One measure the CEP report uses is the percent of students scoring at the “proficient” level on their state tests.

Last year, I wrote about a federal study that detailed the vastly different standards that states use in determining whether their students meet that proficient mark. If states can label a student as “proficient” by either a very stringent or very lax standard, many observers say, it raises questions about whether that term has any real meaning.

Let me refer you to another good, and as far as I can tell, largely overlooked source of information on the disparities in state testing standards. Don McLaughlin, a former chief scientist at the American Institutes for Research, was the lead author on a pair of studies that compared state math and reading test results against NAEP.

McLaughlin’s reports received little attention when they were published by the federal National Center for Education Statistics earlier this year.
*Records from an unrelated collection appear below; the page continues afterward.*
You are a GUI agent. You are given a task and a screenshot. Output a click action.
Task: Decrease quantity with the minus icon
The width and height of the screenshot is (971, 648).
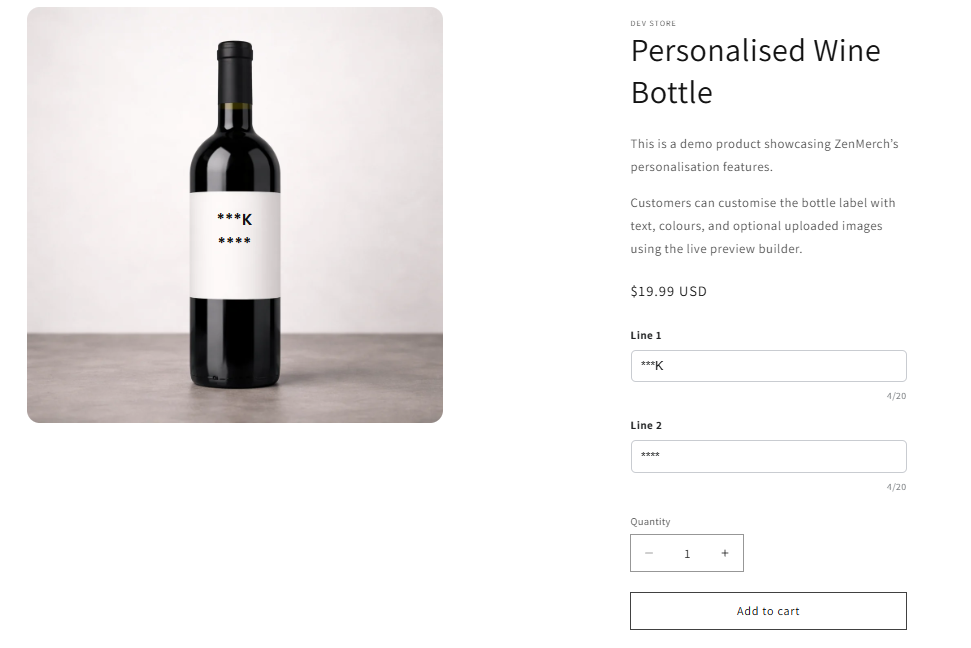pyautogui.click(x=649, y=553)
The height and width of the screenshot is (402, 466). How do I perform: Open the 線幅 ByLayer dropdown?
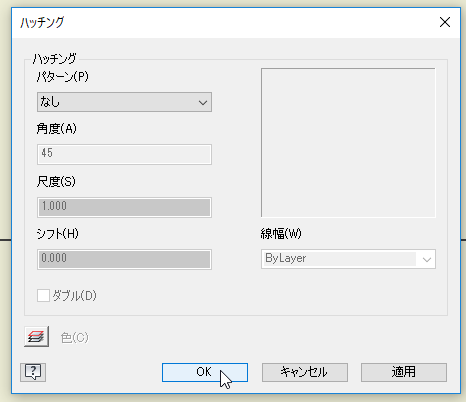click(348, 259)
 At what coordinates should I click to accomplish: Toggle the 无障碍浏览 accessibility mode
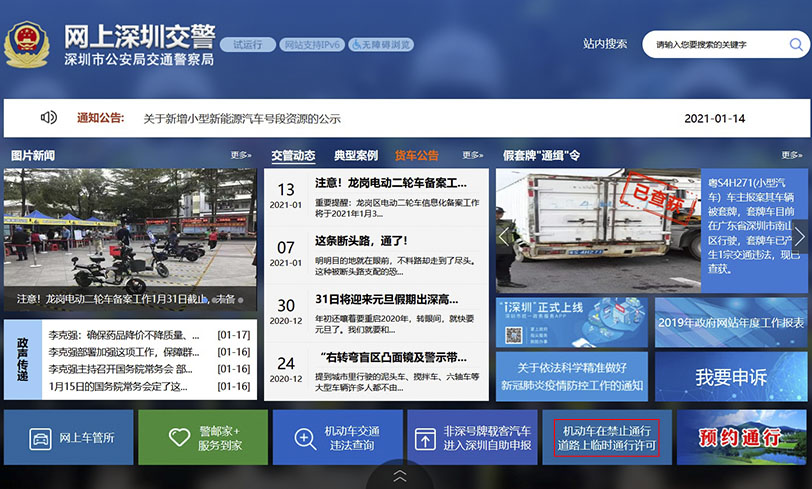pos(380,45)
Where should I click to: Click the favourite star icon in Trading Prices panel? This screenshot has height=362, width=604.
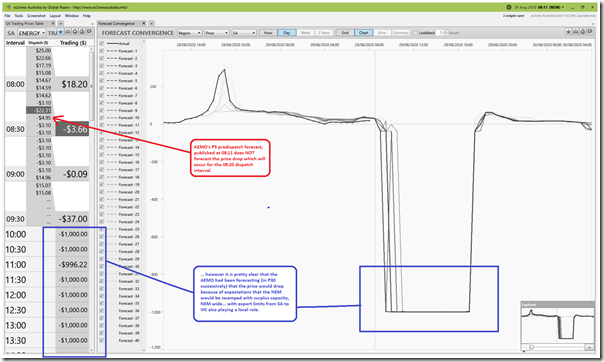60,32
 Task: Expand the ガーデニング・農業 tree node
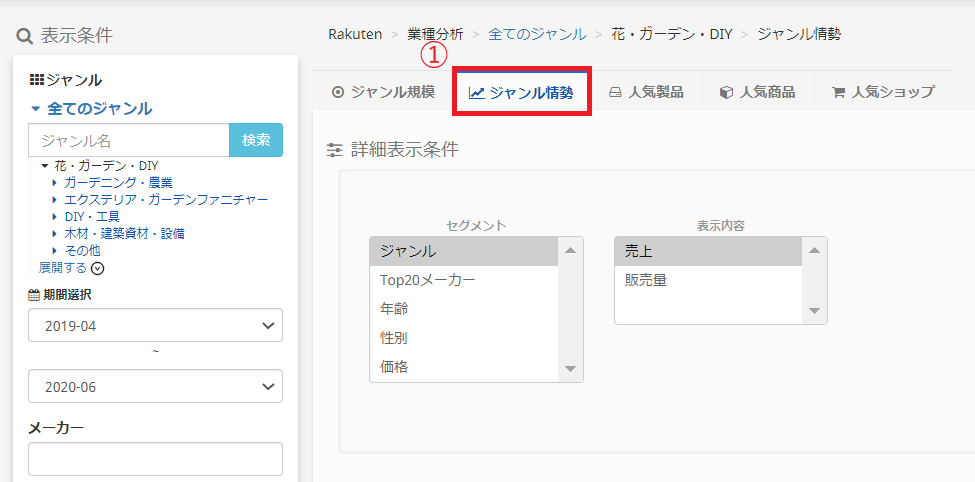click(55, 183)
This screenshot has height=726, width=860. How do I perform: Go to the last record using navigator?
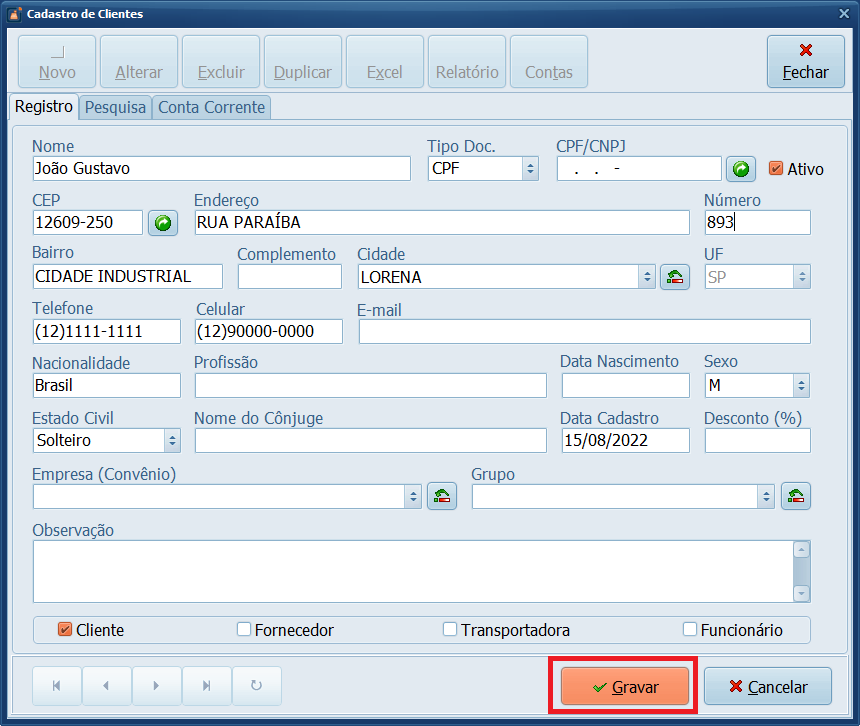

But they reveal tremendous gaps in how high or low some states set the bar for proficiency. They also include detailed studies of individual states’ testing policies and student performance vs. NAEP.

One finding in McLaughlin’s study is that in math the achievement gap that states report on their tests between white and minority students tends to be somewhat smaller than it is on their NAEP results. This gap is not as pronounced in reading, Mr. McLaughlin told me.

In my story on the CEP study, Bruce Fuller of the University of California, Berkeley, questions whether the achievement gap has really narrowed as much as states are claiming.

McLaughlin’s reports, particularly their profiles of individual states, should be a good source of info for education researchers -- as well as for my fellow ink-stained wretches in the news business.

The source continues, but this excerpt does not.